The paper trail of traditional means of improvement has also been utilized.
Via trades, he’s added proven playoff performers Serge Ibaka, Green, Leonard and, at this year’s deadline, Marc Gasol to raise the ceiling of what this team could achieve.
And although he didn’t acquire the heartbeat of the team, Kyle Lowry — that was done by his predecessor, Bryan Colangelo — he’s resisted the urge to trade him and re-signed him not once but twice.
Neither may play a meaningful playoff minute, but Ujiri further solidified the roster by bringing in Jeremy Lin and Patrick McCaw before the deadline to help Nurse manage minutes down the stretch.
Which is why it’s hard to evaluate any of this in the vacuum of just one year. The hard work done by the Raptors front office in 2016 has just as much to do with their playoff run this year than their moves in February.
To refresh your memory, the Raptors held the No. 9 pick, from the trade Ujiri made with the New York Knicks that sent Andrea Bargnani to the Big Apple for picks, including an unprotected 2016 pick. Toronto used that pick on Jakob Poeltl, who developed in to a nice enough reserve to be part of the package to get Green and Leonard this offseason.
With the Raptors’ own pick at No. 27, they took Siakam, and of all the undrafted players, they identified and signed VanVleet.
R.C. Buford won executive the year that year and even former 76ers GM Sam Hinkie received votes even though he was already out of a job with the Sixers. Retroactively, Ujiri’s 2016 looks to be the most impactful, but that impact is revealing itself now.

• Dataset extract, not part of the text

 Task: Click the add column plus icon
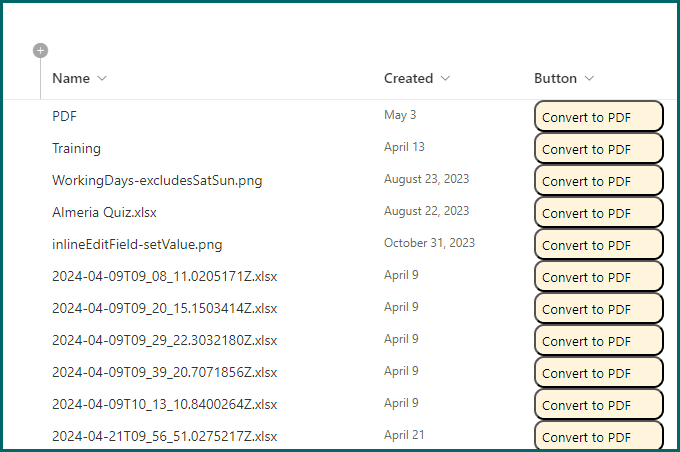click(x=40, y=50)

Last year Ujiri finished with four first-place votes (worth five) and four third-place votes (worth one) for a total of 24 points — good enough for fifth place behind Daryl Morey, Dennis Lindsey, Dennis, Kevin Pritchard, Danny Ainge.
It would be hard to imagine he doesn’t increase that total dramatically unless he splits votes with Bobby Webster, the team’s GM, who also deserves credit for the team’s roster construction and saving $18 million of salary tax thanks to roster manipulation throughout the season.
In the era where a quarter of the league is tanking to build through the draft, Ujiri has built a championship contender that doesn’t have a lottery pick on the roster. With no huge rebuild, he’s managed to increase the Raptors’ championship chances every year he’s been in the job.
Other GMs’ work this year is comparable. But Ujiri’s work over the last few years, which has come to fruition this year, is unmatched.
Ujiri’s life’s work has made him the most impactful executive in the NBA this season. He may or may not be awarded with executive of the year this year, but his eyes are fixed on a different prize.